Monday, August 20, 2012

Is recession over (yes/no/maybe)?

The IIPM Think Tank analyses the five largest economies (excl. China) – US, Japan, Germany, France, UK

President Barack Obama recently applauded a government report that indicated the American economy’s rise by 3.2% in the first quarter this year, saying, “This means that our economy as a whole is in a much better place than it was a year ago”. It was the third straight quarterly expansion, even though it was weaker than the 5.6% gain in Q4 2009.

The US Commerce Department confirmed spending rose by 0.6% in March 2010, after a revised 0.5% rise in February. In March, spending adjusted for inflation increased by 0.5% after a similar gain in February. Personal income grew by 0.3% following a 0.1% rise in the month prior, whereas real disposable income expanded by 0.2%. In the spate of increased spending, savings fell at an annual rate of $303.9 billion, the lowest since September 2008. In the 12 months ending March 2010, personal consumption expenditure price index excluding food and energy rose by 1.3%. Thomson Reuters’ Small Business Lending Index (measuring overall level of financing) specified a rise of 4% in March, the highest since October 2007.

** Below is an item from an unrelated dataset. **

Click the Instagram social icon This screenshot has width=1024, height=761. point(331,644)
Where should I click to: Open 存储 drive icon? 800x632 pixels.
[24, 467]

The US Labor Department’s monthly snapshot showed US has added jobs for 4 consecutive months, peaking at 290,000 jobs in April, highest in the last 4 years! A contradictory report shows that the unemployment rate has crawled up to 9.9% from 9.7% in March. But there’s a valid reason – the new found confidence has led to a significant increase in the number of people looking for jobs again, who had previously given up. As per government figures, 195,000 returned to work force this year in April. Average work-week was inching to 34.1 hours and hourly wages were also up by 1 cent in April.